**GIVEN REQUEST**
List each line in the items below that contains the string "orange". Treat uppercase and lowercase letters as different.

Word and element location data
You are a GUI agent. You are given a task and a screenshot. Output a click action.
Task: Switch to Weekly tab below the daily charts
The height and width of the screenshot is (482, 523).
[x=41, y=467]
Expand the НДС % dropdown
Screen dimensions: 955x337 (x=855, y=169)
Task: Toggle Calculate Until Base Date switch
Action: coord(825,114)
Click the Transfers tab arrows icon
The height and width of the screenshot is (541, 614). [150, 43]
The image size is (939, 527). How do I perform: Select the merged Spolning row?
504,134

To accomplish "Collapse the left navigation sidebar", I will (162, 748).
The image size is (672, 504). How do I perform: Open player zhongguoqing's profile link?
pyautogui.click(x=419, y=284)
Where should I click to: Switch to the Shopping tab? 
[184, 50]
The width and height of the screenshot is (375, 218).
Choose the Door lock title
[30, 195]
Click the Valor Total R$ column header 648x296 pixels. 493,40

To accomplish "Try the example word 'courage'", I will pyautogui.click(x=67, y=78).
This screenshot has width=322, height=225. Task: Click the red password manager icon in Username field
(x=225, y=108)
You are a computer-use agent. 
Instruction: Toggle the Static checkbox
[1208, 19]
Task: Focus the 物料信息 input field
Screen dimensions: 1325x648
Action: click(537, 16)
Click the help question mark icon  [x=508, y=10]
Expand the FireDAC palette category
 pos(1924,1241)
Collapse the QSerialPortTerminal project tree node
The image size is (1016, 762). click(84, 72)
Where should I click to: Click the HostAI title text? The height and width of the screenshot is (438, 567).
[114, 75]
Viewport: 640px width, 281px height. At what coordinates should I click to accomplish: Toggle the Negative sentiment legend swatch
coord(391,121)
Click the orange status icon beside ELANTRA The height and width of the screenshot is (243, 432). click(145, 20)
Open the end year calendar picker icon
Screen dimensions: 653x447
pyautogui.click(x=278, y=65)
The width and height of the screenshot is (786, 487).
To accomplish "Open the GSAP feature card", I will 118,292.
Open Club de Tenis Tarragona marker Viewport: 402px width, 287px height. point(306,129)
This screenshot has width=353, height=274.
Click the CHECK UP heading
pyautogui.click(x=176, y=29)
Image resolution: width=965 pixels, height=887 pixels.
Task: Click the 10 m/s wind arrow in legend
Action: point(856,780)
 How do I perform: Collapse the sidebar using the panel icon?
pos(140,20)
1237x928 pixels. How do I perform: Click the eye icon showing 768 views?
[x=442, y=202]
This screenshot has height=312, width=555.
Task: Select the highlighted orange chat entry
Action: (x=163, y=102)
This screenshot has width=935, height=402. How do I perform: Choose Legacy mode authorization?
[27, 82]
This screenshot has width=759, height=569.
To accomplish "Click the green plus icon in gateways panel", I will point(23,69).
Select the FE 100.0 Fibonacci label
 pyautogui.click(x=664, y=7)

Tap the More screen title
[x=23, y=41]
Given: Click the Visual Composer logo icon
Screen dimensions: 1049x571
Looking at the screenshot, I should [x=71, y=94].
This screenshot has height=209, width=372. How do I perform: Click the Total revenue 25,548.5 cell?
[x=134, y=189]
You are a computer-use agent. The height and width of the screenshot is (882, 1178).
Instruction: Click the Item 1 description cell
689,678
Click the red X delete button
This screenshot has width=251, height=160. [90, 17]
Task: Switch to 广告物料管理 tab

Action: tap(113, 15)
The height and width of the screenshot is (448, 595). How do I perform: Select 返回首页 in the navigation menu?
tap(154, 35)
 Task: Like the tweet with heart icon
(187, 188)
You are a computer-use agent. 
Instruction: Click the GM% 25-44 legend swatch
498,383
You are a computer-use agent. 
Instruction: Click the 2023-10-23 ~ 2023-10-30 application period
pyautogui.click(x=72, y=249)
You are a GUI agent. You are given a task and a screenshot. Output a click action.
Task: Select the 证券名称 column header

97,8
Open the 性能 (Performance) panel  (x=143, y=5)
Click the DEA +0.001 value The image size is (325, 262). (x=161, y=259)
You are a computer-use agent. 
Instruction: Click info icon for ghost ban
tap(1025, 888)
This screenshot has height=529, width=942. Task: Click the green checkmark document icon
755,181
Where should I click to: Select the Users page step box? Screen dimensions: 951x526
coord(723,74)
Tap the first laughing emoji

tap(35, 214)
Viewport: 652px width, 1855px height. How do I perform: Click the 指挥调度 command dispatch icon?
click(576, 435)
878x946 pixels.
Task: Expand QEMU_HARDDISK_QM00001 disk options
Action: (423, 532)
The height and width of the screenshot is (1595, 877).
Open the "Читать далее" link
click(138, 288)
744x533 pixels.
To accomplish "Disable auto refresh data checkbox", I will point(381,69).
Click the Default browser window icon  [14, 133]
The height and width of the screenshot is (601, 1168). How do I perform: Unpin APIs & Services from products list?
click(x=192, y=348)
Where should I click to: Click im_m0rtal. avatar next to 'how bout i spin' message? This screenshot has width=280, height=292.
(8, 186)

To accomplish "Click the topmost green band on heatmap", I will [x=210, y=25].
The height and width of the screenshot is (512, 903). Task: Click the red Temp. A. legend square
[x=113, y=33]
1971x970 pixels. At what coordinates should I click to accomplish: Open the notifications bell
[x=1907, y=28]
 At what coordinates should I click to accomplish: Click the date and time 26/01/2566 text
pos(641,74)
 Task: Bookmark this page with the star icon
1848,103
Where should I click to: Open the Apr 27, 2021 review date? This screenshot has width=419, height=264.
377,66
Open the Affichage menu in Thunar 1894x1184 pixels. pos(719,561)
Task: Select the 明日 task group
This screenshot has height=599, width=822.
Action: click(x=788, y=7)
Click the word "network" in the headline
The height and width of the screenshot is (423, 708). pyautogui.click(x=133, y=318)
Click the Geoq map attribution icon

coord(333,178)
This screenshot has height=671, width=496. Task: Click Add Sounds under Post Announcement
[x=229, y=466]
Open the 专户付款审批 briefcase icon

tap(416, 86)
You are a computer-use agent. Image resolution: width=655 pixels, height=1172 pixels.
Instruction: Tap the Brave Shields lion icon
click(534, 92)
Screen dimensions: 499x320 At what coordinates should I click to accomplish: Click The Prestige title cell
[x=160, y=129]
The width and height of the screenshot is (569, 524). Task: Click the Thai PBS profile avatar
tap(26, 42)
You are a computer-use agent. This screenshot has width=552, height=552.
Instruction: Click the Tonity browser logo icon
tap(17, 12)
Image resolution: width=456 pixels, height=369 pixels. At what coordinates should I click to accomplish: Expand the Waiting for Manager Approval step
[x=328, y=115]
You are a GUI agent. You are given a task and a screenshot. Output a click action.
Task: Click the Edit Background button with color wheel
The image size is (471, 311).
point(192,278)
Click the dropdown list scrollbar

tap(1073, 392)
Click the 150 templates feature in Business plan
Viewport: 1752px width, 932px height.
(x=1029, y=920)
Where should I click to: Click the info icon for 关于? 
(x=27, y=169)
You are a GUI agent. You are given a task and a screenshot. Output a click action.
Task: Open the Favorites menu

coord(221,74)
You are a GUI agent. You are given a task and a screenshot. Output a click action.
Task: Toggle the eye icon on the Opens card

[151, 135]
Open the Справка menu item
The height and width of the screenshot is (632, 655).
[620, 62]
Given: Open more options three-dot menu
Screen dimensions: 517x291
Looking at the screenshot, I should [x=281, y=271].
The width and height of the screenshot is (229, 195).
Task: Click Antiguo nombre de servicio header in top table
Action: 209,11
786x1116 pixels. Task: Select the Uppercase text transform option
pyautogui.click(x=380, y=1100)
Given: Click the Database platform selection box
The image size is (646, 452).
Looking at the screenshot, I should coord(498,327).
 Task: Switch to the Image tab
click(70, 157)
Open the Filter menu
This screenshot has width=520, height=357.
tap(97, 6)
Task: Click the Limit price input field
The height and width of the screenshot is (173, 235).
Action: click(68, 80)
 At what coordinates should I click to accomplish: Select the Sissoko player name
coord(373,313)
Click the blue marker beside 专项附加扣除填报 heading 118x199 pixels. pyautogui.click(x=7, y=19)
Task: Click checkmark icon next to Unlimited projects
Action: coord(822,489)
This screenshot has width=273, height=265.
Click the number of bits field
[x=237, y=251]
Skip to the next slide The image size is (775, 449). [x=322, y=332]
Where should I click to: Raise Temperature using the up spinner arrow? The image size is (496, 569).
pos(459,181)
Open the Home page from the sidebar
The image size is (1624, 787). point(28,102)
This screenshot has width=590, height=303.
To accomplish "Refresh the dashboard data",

**RESULT FOR THIS TASK**
Click the orange status icon beside ELANTRA The height and width of the screenshot is (243, 432). click(145, 20)
Task: Select the highlighted orange chat entry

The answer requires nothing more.